Faz nove anos recebi o crachá de velha. Aconteceu na linha verde do metrô paulistano. Uma mocinha, sentada no assento preferencial, ao me ver se levantou prontamente cedendo o lugar para mim. Meu impulso bem-educado pensou em dizer: “Obrigada pela gentileza, mas com os meus 52 anos ainda não ganhei o direito de sentar no banco preferencial, que é líquido e certo a partir dos 60”.
Já meu impulso mal-educado pensou em vociferar: “Qual é a sua, menina? Está me achando com cara de velha?” No fim, nada disse. Recusei a gentileza com um gesto de cabeça. Fui heroicamente, em pé, até à estação terminal na Vila Madalena. Deixei o trem um tanto tocada.
Por muitos dias, a cena da mocinha e do assento preferencial não abandonaram meus pensamentos. Passado o choque inicial veio a reflexão. Para alguém com 18 anos, uma pessoa com 50 e tralalá é antiga. Lembrei da voz da psicanálise argumentado: “Somos o que o olhar do outro insinua”.
Na TV brasileira, a maioria acachapante dos produtos e serviços são vendidos por jovens e adultos. Velhinhos e velhinhas só aparecem em mensagens de Natal, de Dias da Mãe e do Pai. Ou na publicidade politicamente correta dos governos e estatais.
Há de se dizer que recentemente tem havido alguma melhora, ajudando os mais velhos a se insinuar no ambiente digital. Mas é pouco. Há também um problema de gênero. Para as mulheres, a velhice parece chegar mais cedo. Basta olhar a capa das revistas femininas: corpos de 15 anos em rostos de 20. Durante séculos, envelhecer no feminino foi sinônimo de desgraça.
Mas o envelhecimento, de um modo geral, não é igual em todas as culturas. Pajés, xamãs, sacerdotisas, mães-de-santo ganham respeito na medida em que avançam tempos de vida. A lógica é cristalina: transmitem experiências de quem já foi com o fubá e voltou com o bolo muitas vezes.
E o que é a experiência senão o disco rígido de inúmeros começos? A experiência não é tão somente profissional, é o caleidoscópio de esperanças, frustrações, aniversários, lutos, dores e amores vivenciados na profusão das décadas. Só sabemos que nada sabemos depois de saber muito.
Viver o envelhecimento é dádiva para os que não morreram prematuros.

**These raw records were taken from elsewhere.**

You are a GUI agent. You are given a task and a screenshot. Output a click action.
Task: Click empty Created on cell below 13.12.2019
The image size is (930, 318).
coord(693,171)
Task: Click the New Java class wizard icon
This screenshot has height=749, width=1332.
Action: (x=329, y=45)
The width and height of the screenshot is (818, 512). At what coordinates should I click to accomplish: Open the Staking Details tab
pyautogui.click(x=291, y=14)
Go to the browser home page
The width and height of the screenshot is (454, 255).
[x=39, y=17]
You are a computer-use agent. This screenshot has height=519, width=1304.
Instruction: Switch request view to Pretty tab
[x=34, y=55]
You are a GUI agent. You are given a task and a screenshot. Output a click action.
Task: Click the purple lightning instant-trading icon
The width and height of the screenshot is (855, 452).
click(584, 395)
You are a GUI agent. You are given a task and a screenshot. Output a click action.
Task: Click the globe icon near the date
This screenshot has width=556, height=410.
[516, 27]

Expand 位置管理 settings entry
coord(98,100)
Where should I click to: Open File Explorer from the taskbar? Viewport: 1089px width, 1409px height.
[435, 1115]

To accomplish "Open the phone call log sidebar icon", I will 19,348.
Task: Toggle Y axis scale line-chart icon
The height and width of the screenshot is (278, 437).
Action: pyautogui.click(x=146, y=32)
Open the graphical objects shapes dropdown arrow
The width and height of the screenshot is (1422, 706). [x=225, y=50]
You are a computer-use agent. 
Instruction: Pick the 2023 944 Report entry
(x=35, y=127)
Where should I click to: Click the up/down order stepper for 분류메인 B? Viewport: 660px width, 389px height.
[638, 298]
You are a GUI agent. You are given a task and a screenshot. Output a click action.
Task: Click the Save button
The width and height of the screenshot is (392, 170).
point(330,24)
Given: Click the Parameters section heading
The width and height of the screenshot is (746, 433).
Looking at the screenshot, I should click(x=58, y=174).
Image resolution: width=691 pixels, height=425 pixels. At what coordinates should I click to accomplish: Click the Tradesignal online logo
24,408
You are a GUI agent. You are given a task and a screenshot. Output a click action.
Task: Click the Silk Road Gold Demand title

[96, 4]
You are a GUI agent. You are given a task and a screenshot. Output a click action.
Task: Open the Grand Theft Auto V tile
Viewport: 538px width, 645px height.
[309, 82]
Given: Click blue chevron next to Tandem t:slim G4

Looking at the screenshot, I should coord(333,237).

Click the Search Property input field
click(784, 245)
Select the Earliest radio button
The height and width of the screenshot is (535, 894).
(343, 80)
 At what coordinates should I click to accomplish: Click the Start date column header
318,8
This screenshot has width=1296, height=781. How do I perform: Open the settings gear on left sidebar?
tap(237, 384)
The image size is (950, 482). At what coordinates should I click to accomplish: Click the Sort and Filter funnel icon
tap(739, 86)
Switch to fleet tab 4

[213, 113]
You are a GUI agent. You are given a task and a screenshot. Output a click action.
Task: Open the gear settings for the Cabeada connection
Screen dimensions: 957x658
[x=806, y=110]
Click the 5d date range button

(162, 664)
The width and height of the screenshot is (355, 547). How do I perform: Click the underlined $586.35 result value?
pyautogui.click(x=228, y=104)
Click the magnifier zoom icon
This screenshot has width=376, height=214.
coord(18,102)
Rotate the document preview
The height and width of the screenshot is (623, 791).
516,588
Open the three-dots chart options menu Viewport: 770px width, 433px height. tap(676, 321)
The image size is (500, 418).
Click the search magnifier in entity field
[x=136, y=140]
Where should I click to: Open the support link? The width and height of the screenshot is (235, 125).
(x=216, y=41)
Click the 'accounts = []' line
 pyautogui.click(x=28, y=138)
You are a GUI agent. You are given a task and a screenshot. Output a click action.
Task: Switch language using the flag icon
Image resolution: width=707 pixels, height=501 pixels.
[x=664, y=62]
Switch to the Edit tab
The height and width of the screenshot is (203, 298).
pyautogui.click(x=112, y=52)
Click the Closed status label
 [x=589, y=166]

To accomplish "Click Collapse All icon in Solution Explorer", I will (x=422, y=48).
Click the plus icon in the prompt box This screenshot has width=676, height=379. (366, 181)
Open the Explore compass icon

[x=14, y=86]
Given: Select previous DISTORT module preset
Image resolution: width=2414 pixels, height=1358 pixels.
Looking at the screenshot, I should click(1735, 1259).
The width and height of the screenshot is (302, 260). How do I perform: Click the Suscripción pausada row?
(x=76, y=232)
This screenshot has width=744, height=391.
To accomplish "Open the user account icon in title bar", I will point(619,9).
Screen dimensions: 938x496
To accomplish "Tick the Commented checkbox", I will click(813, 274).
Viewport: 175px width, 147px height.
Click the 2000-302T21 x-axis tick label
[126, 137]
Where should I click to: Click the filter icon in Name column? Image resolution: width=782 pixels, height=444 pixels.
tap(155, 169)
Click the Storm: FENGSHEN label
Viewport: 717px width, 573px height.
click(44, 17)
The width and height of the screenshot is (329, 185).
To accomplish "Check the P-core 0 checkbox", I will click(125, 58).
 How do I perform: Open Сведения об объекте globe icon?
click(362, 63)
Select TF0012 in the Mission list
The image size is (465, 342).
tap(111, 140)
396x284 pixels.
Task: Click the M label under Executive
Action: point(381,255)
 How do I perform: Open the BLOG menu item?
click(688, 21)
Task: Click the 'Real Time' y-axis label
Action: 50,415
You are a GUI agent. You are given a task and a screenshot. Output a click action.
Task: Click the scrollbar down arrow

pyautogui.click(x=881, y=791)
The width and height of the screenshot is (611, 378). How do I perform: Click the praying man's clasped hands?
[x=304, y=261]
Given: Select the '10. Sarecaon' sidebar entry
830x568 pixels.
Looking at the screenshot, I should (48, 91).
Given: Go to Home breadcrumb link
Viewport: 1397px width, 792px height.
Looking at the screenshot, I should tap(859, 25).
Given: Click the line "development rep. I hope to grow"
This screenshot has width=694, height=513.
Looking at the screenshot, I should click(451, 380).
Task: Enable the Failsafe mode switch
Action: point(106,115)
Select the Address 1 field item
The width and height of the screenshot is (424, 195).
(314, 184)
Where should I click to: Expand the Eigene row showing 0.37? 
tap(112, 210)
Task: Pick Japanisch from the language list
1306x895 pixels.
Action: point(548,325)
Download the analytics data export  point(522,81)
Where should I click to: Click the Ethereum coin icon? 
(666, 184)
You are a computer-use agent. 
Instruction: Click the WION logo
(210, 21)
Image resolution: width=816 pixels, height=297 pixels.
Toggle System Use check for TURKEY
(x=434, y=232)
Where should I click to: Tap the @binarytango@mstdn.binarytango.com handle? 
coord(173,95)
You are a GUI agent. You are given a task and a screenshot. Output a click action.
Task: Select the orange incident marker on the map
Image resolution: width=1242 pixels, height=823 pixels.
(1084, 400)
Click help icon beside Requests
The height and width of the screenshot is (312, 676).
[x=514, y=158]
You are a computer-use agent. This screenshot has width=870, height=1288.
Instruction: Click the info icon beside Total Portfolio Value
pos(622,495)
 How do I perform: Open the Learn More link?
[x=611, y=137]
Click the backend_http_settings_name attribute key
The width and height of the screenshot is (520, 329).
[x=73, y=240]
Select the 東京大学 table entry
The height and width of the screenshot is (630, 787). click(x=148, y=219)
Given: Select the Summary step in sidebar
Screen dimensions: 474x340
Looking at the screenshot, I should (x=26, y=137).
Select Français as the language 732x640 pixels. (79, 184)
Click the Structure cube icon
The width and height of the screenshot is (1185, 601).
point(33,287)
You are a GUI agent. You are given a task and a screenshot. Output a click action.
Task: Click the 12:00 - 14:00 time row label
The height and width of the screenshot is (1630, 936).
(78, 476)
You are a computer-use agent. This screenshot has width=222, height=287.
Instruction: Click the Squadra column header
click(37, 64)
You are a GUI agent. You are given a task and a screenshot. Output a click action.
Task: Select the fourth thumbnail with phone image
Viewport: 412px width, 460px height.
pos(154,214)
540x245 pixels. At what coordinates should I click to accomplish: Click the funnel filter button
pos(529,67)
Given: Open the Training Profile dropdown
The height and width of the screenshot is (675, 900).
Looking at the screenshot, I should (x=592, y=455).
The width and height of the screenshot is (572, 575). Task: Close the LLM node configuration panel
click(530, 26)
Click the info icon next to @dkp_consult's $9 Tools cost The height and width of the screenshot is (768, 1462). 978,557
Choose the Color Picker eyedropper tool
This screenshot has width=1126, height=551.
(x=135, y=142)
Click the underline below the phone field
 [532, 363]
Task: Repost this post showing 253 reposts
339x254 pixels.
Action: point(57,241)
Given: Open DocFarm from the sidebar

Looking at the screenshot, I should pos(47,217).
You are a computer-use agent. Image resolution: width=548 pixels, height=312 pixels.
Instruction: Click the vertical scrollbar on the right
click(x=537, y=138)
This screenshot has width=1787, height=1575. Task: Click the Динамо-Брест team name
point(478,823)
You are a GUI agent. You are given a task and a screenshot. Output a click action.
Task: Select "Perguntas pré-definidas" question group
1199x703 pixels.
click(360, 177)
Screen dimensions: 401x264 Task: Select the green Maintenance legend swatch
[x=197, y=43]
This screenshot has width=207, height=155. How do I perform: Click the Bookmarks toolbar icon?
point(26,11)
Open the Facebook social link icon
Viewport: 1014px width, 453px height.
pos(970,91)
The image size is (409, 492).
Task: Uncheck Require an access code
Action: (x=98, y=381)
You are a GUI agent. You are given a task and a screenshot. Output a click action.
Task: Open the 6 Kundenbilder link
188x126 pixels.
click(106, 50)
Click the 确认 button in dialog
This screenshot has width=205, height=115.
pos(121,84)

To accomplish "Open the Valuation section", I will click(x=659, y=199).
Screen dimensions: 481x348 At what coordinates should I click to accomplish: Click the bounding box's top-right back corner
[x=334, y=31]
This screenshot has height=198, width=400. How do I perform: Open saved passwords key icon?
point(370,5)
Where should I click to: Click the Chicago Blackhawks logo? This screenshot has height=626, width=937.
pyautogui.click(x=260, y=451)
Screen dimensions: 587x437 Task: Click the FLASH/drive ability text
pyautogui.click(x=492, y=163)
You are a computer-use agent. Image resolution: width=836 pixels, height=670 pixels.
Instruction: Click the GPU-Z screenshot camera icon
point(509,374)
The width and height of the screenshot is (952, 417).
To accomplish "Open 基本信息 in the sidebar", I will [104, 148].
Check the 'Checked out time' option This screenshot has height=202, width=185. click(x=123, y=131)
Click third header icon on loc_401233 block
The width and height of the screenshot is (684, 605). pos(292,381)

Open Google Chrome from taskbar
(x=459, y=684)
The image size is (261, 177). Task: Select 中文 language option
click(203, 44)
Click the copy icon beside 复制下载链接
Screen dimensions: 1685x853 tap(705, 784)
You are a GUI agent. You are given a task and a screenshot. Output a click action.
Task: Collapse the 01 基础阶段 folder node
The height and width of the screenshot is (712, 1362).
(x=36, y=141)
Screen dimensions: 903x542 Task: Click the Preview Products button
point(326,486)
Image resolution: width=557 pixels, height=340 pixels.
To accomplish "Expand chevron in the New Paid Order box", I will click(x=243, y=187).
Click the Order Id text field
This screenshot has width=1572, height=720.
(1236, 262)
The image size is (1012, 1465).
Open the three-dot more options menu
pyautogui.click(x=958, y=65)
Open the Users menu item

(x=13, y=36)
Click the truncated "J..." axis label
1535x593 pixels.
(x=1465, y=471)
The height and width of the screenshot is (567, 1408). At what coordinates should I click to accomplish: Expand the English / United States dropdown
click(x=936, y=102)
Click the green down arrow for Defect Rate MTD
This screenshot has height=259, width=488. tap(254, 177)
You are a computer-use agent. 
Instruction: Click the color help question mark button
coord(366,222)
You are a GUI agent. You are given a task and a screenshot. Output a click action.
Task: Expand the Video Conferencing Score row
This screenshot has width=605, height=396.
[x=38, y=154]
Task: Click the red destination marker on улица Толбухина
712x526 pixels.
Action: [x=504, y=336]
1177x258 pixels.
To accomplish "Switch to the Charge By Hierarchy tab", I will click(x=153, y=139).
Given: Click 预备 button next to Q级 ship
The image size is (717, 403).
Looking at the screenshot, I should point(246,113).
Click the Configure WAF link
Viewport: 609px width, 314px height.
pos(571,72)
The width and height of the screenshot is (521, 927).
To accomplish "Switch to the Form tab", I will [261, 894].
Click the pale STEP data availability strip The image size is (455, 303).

É uma fase, entre tantas, da vida humana. Se crianças têm suas fabulações; adolescentes, suas descobertas; jovens, seus arroubos; adultos, seus poderes; velhos têm fabulações, descobertas, arroubos e poderes. Afinal, provaram todas as idades.
Está certo: quando encontro uma fotografia com os meus vinte e poucos anos, quase pergunto: quem é esta na foto? Para onde fugiram: a água dos olhos, a seda dos cabelos, a boca definida, o corpo esguio, a cintura de pilão?
Para aonde: todos os sonhos do mundo? Por outro lado, ao olhar-me no espelho, vejo um rosto com marcas que confirmam a trilha de histórias reais, imaginárias. As completas e as incompletas.
O que hoje percebo, sem precisar de nenhum espelho, é o presente. Claro, se o destino me conceder, depois de velha, ficarei bem velhinha. Pode ser que mais enrugada, um pouco surda, com ruídos na memória. Pode acontecer tantas coisas. Mas a consciência da vida presente é o que me move e comove. Ela me faz desejar as manhãs. As ensolaradas e as chuvosas também.